61-26. П.П. Сувчинскому
St. Gilles, 2-го июня 1926 г.
Дорогой Петр Петрович,
Вот что пишет Пастернак об отзыве Мирского (в «Соврем<енных> Записках», о нем и мне). «Чудесная статья, глубокая, замечательная, и верно, очень верно {186}. Но я не уверен, справедливо ли он определяет меня. Я не про оценку, а про определенье именно [894]. Ведь это же выходит вроде „Шума Времени“ [895] — натюрмортизм. Не так ли? А мне казалось, что я вглухую, обходами, туго, из-под земли начинаю, в реалистическом обличий спасать и отстаивать идеализм, который тут только под полой и пронести, не иначе. И не в одном запрете дело, а в перерождении всего строя, читательского, ландкартного (во временах и пространствах) и своего собственного, невольного» [896].
Когда я это прочла, я ощутила правоту Пастернака, как тогда, читая, неправоту Мирского. И вспомнила — очень неполно, отдельностями — поездку за фартуками, слоготворчество, жгут фуги, измененный угол зрения. Всё, что вспомнила, написала Пастернаку [897], а Вам пишу следующее:
Вспомните полностью, т.е. создавайте заново и напишите: (Жгут фуги это была я, измененный угол зрения — Пастернак). Напишите о нем и мне — от лица Музыки, как никто еще не писал. Угол зрения — угол слуха, со зрительного на слуховое.
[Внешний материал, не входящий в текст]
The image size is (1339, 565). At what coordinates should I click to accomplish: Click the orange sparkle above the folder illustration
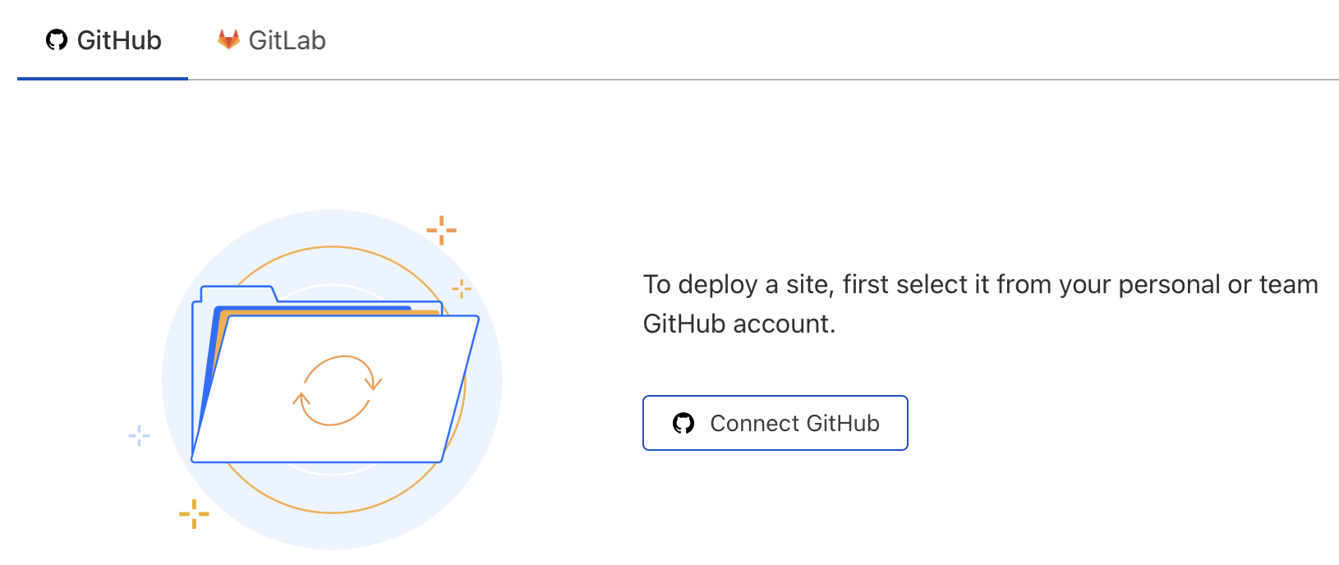[x=442, y=228]
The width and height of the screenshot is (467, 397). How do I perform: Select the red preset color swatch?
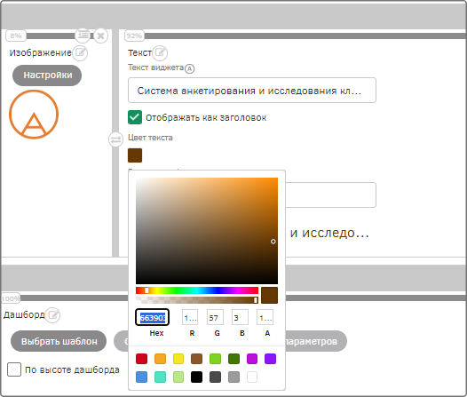(x=141, y=359)
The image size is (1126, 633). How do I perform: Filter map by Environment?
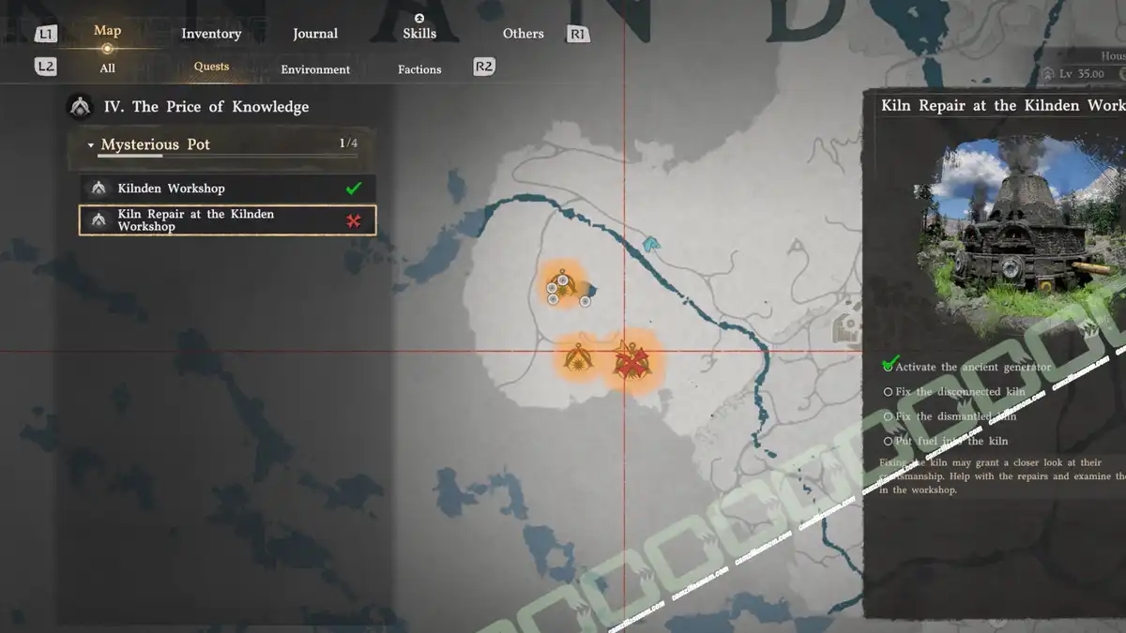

Просьба не странная, мне до страсти хочется, чтобы лучшее, сказанное о Пастернаке, шло отсюда. СНЯТЫЙ РУБЕЖ. А почему о нем и мне? Потому что все это делают, и письменно и устно, и делают не так. Родство и рознь. Берут какое-то соседство, не оправдывая, не подтверждая. Устанавливают факт. Любопытны — истоки.
Этой статьи я хочу и для Пастернака, и для себя, и для Вас. Я хочу, чтобы лучшее сказанное о Пастернаке и мне было сказано Вами, МУЗЫКАНТОМ: МУЗЫКОЙ [898]. Вы замечательно пишете, ненавидя статьи полюбила Вас за статью о Блоке [899].
И еще: мне важно снять с Пастернака тяжесть, наваленную на него Мирским. Его там — за бессмертие души — едят, а здесь в нем это первенство души оспаривают. Делают из него мастера слов, когда он — ШАХТЕР души.
(Статьи Св<ятополк->М<ирского> сейчас подробно не помню. Загвоздка в противопоставлении моего платонизма его — не знаю чему.)
Кончаю небольшую поэму, разномастную и разношерстную [901]. Приедете — прочту. (Приедете ведь?)
Откармливаю С<ергея> Я<ковлевича>, которого Вы обратили в скелета. Заездили коня — версты! [902] Прочла «Вольницу» Артема Веселого [903]. — Жизнь во всей ее силе. — Прочла письмо Ремизова к Розанову, которое, не сомневаюсь, прочел и Розанов [904]. Порукой — конец.
Две недели сряду читала Письма Императрицы [905], и две недели сряду, под их влиянием (в ушах навязало!) писала ужасающие.
Пейзаж напоминает Мирского — ровно. Я больше люблю горы.
Устрашающие ветра. Сегодня на рынок шла вавилонами как пьяный. Море грязно-бурое, ни одного паруса.
Едим крабов и паучих (спрутов). Пьем вино из собственной бочки, которая стоит в жерле камина. Хозяину и хозяйке двести лет, вину — три месяца.
До свидания, если серьезно хотите приехать, все удостоверю и напишу. Мне только нужно, когда и на какой срок. Привет Вам и Вере Александровне [906].
Впервые — Revue des 'Etudes slaves. С. 197–198. СС-6. С. 319–320. Печ. по СС-6.